> ## Documentation Index
> Fetch the complete documentation index at: https://docs.mcp-assistant.in/llms.txt
> Use this file to discover all available pages before exploring further.

# Tool Policy Overview

> Control which tools an MCP session can access using allowlist, denylist, or unrestricted modes.

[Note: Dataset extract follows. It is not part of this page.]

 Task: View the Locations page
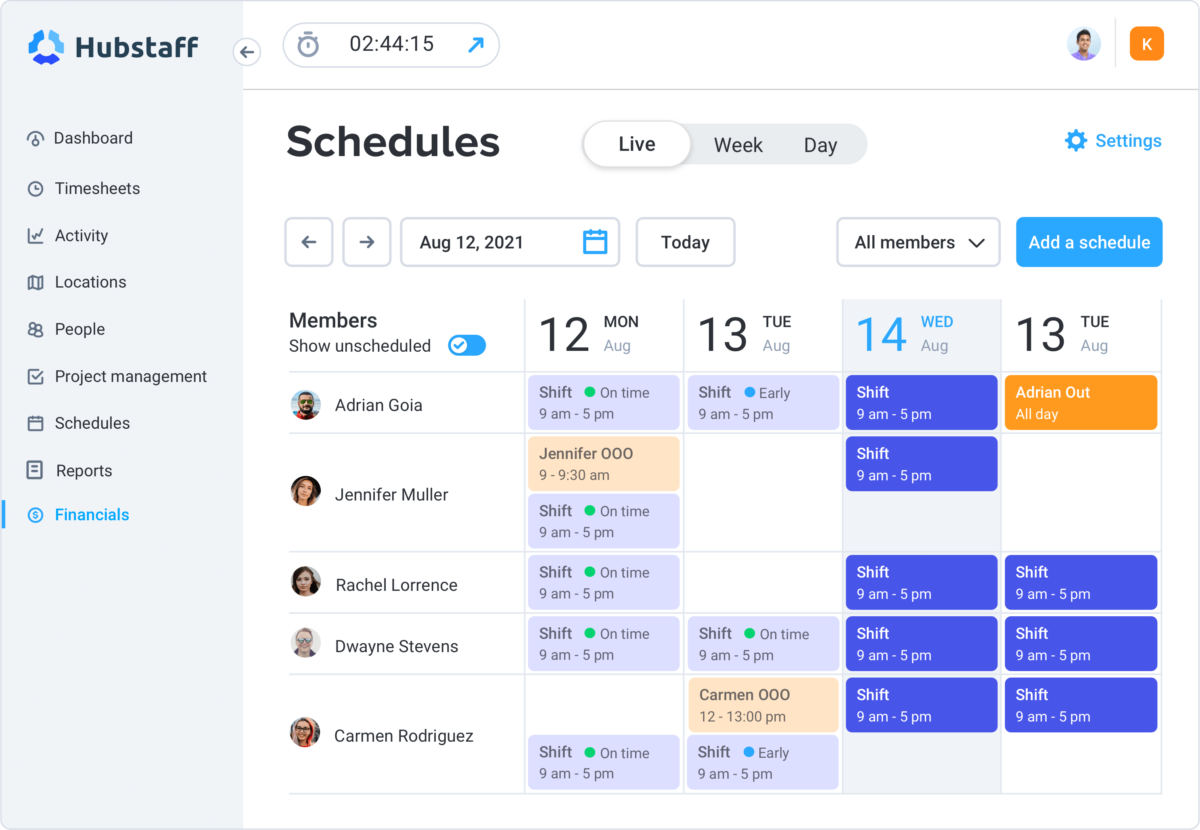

Tool Policy lets you restrict which tools an MCP session can call. It is stored as an optional `toolPolicy` field on the `Session` object and persisted in SQL storage backends (Neon, Supabase) when provided.

## How It Works

Each session can carry a `toolPolicy` with one of three modes:

| Mode        | Behavior                                              |
| ----------- | ----------------------------------------------------- |
| `all`       | All tools are allowed (default when no policy is set) |
| `allowlist` | Only the listed tool IDs are allowed                  |
| `denylist`  | All tools are allowed **except** the listed tool IDs  |

A tool ID is a composite string: `{serverId}::{toolName}` (e.g. `my-server::get_weather`).

## When to Use

* **Multi-tenant deployments** — restrict each session to a subset of tools
* **Security boundaries** — prevent a session from calling privileged tools
* **Gradual rollouts** — allowlist tools as they are vetted per session

## Session Data Structure

The `toolPolicy` field is optional on `Session`:

```typescript theme={null}
interface Session {
  sessionId: string;
  userId: string;
  // ... other fields
  toolPolicy?: ToolPolicy;
}

interface ToolPolicy {
  mode: 'all' | 'allowlist' | 'denylist';
  toolIds: string[];
  updatedAt: number;
}
```

When no policy is provided (`undefined`), the SDK treats it as `all` — all tools are permitted.